- Genre: Telenovela
- Created by: Lauro César Muniz
- Directed by: Daniel Filho Gonzaga Blota Marco Aurélio Bagno
- Starring: Juca de Oliveira; Glória Menezes; Tarcísio Meira; Yoná Magalhães; Lima Duarte; Sônia Braga; Mauro Mendonça; Tony Ramos; Vera Fischer; Carlos Eduardo Dolabella;
- Opening theme: "Vai Levando" by Tom Jobim and Miúcha
- Country of origin: Brazil
- Original language: Portuguese
- No. of episodes: 150

Production
- Running time: 50 minutes
- Production company: Sistema Globo de Novelas

Original release
- Network: Rede Globo
- Release: 14 June – 5 December 1977

= Espelho Mágico =

Espelho Mágico (The Magic Mirror) is a Brazilian telenovela produced and broadcast by Rede Globo. It premiered on 14 June 1977 and ended on 5 December 1977, with a total of 150 episodes. It's the nineteenth "novela das oito" to be aired on the timeslot. It is created and written by Lauro César Muniz and directed by Daniel Filho, Gonzaga Blota and Marco Aurélio Bagno.

==Plot==
The soap opera talks about the daily lives, successes, and conflicts of media professionals: actors, directors, writers, and journalists. The stories are told through the behind-the-scenes of Coquetel de Amor, a soap opera within the plot.

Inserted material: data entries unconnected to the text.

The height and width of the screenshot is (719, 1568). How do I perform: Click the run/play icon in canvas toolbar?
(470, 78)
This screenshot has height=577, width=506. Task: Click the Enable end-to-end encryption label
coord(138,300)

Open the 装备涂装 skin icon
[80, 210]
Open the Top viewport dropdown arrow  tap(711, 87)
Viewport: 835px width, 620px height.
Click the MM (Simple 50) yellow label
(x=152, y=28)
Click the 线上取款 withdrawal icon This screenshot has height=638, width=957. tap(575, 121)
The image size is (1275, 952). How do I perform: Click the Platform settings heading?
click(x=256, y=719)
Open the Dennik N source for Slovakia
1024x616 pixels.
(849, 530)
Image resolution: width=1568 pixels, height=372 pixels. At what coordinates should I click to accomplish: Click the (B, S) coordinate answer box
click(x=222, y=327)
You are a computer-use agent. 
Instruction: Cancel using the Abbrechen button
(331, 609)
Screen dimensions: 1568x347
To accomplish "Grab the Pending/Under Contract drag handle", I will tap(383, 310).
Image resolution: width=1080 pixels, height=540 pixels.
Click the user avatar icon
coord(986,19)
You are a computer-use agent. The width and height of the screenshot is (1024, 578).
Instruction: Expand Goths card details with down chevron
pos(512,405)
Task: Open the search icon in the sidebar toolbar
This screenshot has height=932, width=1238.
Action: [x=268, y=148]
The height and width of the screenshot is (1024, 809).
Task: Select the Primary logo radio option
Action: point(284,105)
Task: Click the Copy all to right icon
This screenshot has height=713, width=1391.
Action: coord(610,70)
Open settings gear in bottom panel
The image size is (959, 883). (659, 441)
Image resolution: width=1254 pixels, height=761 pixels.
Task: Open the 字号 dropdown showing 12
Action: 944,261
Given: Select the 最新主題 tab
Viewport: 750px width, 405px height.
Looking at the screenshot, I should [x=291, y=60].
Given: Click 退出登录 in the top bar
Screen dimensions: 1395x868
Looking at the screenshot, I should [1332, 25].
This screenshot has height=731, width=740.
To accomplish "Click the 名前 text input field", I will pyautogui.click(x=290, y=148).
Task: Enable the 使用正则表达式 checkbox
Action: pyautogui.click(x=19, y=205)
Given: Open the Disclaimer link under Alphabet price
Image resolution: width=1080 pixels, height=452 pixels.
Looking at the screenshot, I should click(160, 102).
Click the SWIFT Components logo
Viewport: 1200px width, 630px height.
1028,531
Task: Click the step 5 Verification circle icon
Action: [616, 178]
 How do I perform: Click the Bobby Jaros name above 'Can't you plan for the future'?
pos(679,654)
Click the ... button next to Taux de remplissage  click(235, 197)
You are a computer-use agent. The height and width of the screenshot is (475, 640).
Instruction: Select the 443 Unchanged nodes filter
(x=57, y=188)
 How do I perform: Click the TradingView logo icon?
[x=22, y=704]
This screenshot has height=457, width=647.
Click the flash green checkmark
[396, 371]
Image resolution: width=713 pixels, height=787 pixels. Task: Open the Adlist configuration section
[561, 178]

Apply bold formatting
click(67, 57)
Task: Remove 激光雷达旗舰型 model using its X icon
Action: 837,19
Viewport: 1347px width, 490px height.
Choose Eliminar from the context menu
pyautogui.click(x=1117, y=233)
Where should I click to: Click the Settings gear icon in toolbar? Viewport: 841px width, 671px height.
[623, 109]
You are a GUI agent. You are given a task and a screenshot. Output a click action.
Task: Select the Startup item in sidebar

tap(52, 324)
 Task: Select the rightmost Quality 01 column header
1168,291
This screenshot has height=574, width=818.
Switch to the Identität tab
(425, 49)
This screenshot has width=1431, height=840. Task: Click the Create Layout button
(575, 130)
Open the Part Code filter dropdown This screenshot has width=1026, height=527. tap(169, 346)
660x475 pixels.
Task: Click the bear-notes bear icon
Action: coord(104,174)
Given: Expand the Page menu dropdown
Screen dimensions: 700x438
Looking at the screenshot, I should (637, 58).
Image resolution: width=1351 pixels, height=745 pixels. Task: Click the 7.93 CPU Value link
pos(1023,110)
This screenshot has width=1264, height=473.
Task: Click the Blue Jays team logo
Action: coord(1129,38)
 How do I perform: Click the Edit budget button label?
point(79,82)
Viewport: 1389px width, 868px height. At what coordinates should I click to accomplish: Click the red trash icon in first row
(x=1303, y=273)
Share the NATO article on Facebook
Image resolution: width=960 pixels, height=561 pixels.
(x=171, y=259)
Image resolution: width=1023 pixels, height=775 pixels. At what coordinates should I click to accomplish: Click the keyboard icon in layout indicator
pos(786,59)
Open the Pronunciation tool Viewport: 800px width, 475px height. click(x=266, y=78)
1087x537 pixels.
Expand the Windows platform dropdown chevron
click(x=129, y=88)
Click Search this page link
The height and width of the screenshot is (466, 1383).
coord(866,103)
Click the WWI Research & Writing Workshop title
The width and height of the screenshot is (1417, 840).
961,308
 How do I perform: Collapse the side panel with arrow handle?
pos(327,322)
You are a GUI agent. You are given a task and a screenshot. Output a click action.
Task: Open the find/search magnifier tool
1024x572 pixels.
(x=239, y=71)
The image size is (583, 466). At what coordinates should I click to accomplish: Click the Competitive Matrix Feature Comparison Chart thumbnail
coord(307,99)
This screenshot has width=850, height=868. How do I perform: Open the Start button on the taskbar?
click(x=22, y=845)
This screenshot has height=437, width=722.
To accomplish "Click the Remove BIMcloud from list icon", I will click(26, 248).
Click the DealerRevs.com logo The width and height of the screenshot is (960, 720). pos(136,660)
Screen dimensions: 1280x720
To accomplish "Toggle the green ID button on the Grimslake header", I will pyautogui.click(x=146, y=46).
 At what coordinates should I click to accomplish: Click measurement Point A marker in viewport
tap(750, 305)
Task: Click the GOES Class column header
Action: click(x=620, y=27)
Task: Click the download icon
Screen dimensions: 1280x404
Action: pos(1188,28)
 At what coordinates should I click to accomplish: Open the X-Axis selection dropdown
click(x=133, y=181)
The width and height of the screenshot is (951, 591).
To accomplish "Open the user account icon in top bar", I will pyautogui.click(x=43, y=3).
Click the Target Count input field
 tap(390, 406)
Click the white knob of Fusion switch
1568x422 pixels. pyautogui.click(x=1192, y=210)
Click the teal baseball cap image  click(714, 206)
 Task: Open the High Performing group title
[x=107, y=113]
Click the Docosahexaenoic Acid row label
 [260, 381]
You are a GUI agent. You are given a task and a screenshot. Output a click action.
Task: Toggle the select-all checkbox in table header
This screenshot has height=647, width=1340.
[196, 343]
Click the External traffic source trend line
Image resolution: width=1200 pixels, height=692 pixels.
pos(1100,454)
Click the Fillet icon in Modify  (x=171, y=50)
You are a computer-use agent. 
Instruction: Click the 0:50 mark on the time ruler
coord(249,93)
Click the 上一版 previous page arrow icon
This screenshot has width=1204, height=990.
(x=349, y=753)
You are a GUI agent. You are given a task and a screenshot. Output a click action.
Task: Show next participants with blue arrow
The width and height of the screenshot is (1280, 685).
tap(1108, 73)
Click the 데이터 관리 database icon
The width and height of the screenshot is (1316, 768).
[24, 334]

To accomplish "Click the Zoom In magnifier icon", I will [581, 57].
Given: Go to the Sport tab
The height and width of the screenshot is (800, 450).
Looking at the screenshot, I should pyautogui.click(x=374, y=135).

Diogo Maia and Leila Lombardi are the main couple in the story. Famous for their work on television, the two are cast to star in Coquetel de Amor, written by Jordão Amaral and directed by João Gabriel. Jordão is an unknown playwright who also works as a journalist to supplement his income. In love with Leila Lombardi, he declares his love for the actress through the text he writes for her character in Coquetel de Amor.

However, Jordão is married to Norma Pelegrine, a veteran actress who has spent years away from television. Accustomed to being the protagonist, Norma returns to work in Coquetel de Amor, but playing a supporting character. And the situation makes her very unhappy.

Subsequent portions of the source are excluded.